Vincent Staub, an Army reservist and a civilian technician at an Illinois hospital, sued after he was fired by the hospital, saying his military status was a motivating factor in his termination. There was evidence that two of Mr. Staub’s supervisors were hostile to him because his military duties had caused him to be absent from work one weekend a month and two or three weeks a year.

But it was not clear that the human resources officer who actually fired Mr. Staub knew of or shared that animus.

A jury awarded Mr. Staub about $58,000, but the federal appeals court in Chicago reversed, saying the connection between the supervisors’ hostility and the human resources official’s action was too attenuated. The question before the Supreme Court was what a plaintiff in these circumstances needs to prove when pursuing what the courts call a “cat’s paw” theory.

(The term, Justice Antonin Scalia explained in his decision for the court, “derives from a fable conceived by Aesop, put into verse by La Fontaine in 1679 and injected into United States employment discrimination law by” Judge Richard A. Posner in 1990. In the fable, a monkey persuades a cat to retrieve roasting chestnuts from a fire. The cat burns its paws, and the monkey gets the chestnuts.)

Justice Scalia said that the appeals court’s approach was too mechanical and that companies may be held liable where one employee lays the groundwork for another’s decision to fire a worker. He left to the appeals court whether to reinstate the jury verdict in Mr. Staub’s case or order a new trial.

Justice Alito, joined by Justice Clarence Thomas, wrote that he agreed with the result reached by the majority but would give employers more leeway than the majority had.

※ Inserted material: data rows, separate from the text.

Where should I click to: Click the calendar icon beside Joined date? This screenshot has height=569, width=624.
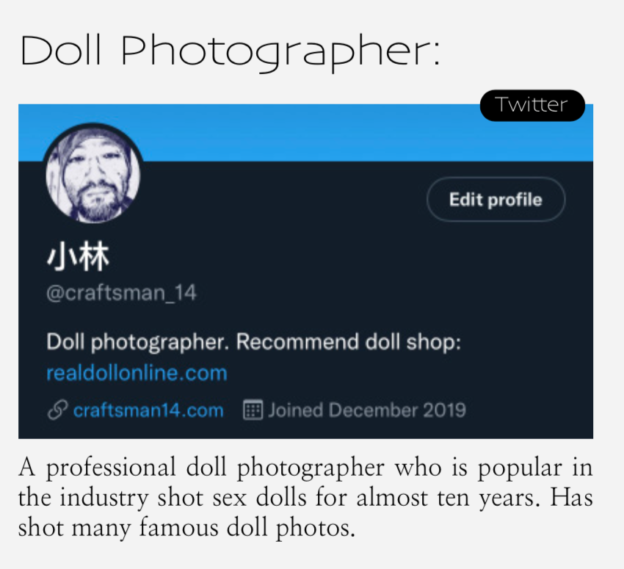[253, 410]
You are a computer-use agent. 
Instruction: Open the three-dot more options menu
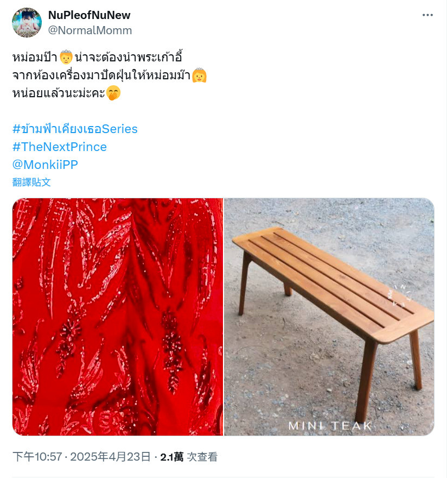click(427, 15)
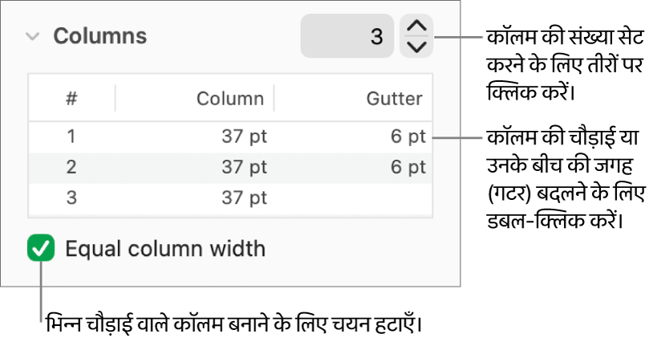Collapse the Columns section chevron
The width and height of the screenshot is (657, 342).
point(32,36)
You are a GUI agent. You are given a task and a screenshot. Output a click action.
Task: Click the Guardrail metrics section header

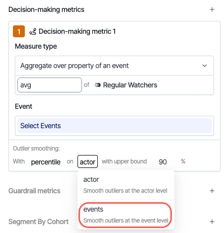click(x=34, y=191)
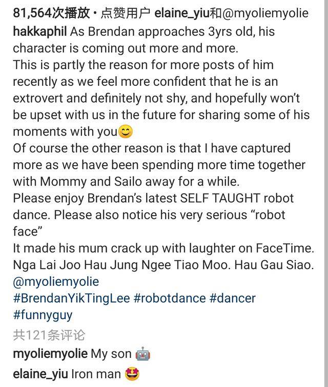328x387 pixels.
Task: Open the #BrendanYikTingLee hashtag
Action: (71, 298)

http://www.nytimes.com/2011/03/02/us/02veterans.html

Categories: FOIA
Supreme Court, 8-0, rejects privacy rights for corporations

The Supreme Court on Tuesday unanimously rejected a lower court decision which granted corporations personal privacy rights under the Freedom of Information Act.

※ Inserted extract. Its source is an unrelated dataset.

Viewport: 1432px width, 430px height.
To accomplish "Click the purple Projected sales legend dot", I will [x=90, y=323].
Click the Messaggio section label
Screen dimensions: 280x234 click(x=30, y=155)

In most instances, a "person" under federal law includes corporations as well as human beings. However, in a colorful opinion, Chief Justice John Roberts wrote that even if a person might be a company, it did not follow that "personal privacy" includes privacy for businesses.

Adjectives typically reflect the meaning of corresponding nouns, but not always. Sometimes they acquire distinct meanings of their own. The noun “crab” refers variously to a crustacean and a type of apple, while the related adjective “crabbed” can refer to handwriting that is “difficult to read,”... “corny” can mean “using familiar and stereotyped formulas believed to appeal to the unsophisticated,” ... which has little to do with “corn,”...(“the seeds of any of the cereal grasses used for food”); and while “crank” is “a part of anaxis bent at right angles,” “cranky” can mean “given to fretful fussiness.

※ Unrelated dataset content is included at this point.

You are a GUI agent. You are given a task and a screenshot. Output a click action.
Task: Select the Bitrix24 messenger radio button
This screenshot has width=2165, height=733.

Roberts said the Federal Communications Commission, the agency that rejected AT&T's argument for corporate privacy, had the better argument. (Read the opinion here.)

What is significant is that, in ordinary usage, a noun and its adjective form may have meanings as disparate as any two unrelated words. The FCC’s argument that “personal” does not, in fact, derive from the English word “person,” but instead developed along its own etymological path...simply highlights the shortcomings of AT&T’s proposed rule....When it comes to the word “personal,” there is little support for the notion that it denotes corporations, even in the legal context.

Roberts also had this parting shot for AT&T: "We trust that AT&T will not take it personally."

Justice Elena Kagan didn't take part in the case, due to her prior role as Solicitor General when the case was in the lower courts.
http://www.politico.com/blogs/joshgerstein/0311/Supreme_Court_80_rejects_privacy_rights_for_corporations.htmlCould roberts be re-thinking the wisdom of Citizens United?



SensitiveRon's photo
Tue 03/01/11 08:26 PM
Yes indeedy! It was quite the event for conservatives!
I missed Mark Levin today as I rarely do however I'm sure this
will be his main topic tomorrow and througout the week!